▶ _Texto proporcionado_
────
Un Dios que sacrificase a los seres humanos por un gran diseño, aunque fuera el mejor posible, no es ciertamente el Dios que nos reveló Jesucristo. Dios es Padre, «Padre eterno», y si su Hijo se hizo hombre, es por la inmensa compasión del corazón del Padre. Dios es Padre y es pastor, y ¿qué pastor daría por perdida una sola oveja, pensando que mientras tanto le quedan muchas? No, este dios cínico y despiadado no existe. Este no es el Dios que «alabamos» y «proclamamos Señor».
Cuando el buen samaritano se encontró con aquel pobre hombre medio muerto en el borde del camino no le soltó un discurso para explicarle el significado de lo que le había pasado, quizás para convencerle de que, en el fondo, era bueno para él. El samaritano, movido por la compasión, se inclinó sobre el desconocido, tratándolo como a un hermano, y lo cuidó, haciendo todo lo que podía (cf. Lc 10,25-37).
Aquí, sí, tal vez podamos encontrar un “sentido” a este drama que es la pandemia, como a otros flagelos que azotan a la humanidad: el de despertar en nosotros la compasión y suscitar actitudes y gestos de cercanía, de cuidado, de solidaridad, de afecto.
────
▶ _Material de estudio_
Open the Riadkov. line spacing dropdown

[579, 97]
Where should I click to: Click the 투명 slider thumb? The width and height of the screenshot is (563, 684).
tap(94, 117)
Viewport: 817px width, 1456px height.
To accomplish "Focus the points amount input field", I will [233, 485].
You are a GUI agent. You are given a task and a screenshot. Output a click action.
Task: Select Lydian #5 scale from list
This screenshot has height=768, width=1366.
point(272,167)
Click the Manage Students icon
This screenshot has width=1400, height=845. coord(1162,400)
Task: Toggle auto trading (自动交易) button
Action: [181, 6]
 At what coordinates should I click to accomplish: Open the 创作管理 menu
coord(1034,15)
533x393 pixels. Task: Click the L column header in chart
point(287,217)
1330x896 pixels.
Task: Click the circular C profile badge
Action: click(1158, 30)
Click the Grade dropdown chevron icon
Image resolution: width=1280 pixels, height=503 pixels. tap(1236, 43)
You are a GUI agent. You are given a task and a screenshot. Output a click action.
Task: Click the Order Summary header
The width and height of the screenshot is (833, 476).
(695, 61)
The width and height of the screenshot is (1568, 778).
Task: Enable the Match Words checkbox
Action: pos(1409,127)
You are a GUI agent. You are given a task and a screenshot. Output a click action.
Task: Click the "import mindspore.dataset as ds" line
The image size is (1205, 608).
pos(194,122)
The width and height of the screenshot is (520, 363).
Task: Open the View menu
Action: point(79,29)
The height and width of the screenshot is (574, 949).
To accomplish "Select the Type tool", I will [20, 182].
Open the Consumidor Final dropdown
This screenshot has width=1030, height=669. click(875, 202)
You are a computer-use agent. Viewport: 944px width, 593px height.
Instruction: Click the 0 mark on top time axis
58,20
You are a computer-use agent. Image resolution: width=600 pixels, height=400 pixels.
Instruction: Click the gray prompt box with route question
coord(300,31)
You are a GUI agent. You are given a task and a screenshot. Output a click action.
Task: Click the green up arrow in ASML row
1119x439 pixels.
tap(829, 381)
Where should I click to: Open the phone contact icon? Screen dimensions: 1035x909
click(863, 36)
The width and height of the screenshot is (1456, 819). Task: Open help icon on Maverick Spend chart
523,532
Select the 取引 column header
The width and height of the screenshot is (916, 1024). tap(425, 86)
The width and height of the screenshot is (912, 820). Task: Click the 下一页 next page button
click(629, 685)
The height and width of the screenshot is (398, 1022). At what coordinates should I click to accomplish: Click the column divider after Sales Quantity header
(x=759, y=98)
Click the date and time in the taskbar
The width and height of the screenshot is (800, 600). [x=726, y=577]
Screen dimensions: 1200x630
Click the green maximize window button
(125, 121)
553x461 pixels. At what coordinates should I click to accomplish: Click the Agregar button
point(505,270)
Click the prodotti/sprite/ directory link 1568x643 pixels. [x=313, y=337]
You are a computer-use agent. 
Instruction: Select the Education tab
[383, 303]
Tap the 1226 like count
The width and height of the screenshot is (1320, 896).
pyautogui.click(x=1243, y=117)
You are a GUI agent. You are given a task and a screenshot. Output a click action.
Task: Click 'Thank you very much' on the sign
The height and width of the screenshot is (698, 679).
────
▶ _Problemas y tareas_
1. En el texto sobre la compasión, ¿qué hizo el buen samaritano cuando se encontró al hombre medio muerto junto al camino?
2. Retoma el texto sobre la compasión y sigue escribiéndolo a partir de su última oración.

▶ _Respuestas por tarea_
1. Se inclinó sobre él, lo trató como a un hermano y lo cuidó, haciendo todo lo que podía.

2.
Es lo que también, en estos meses ha sucedido y sucede en Roma; y por esto sobre todo, esta tarde, damos gracias a Dios. Damos gracias a Dios por las cosas buenas que han sucedido en nuestra ciudad durante el confinamiento y, en general, durante el período de la pandemia, que desgraciadamente aún no ha terminado. Hay muchas personas que, sin proclamarlo, han tratado de hacer más soportable el peso de la prueba. Con su compromiso diario, animadas por el amor al prójimo, han hecho realidad las palabras del himno Te Deum: «Cada día te bendecimos, alabamos tu nombre para siempre». Porque la bendición y la alabanza que Dios más aprecia es el amor fraternal.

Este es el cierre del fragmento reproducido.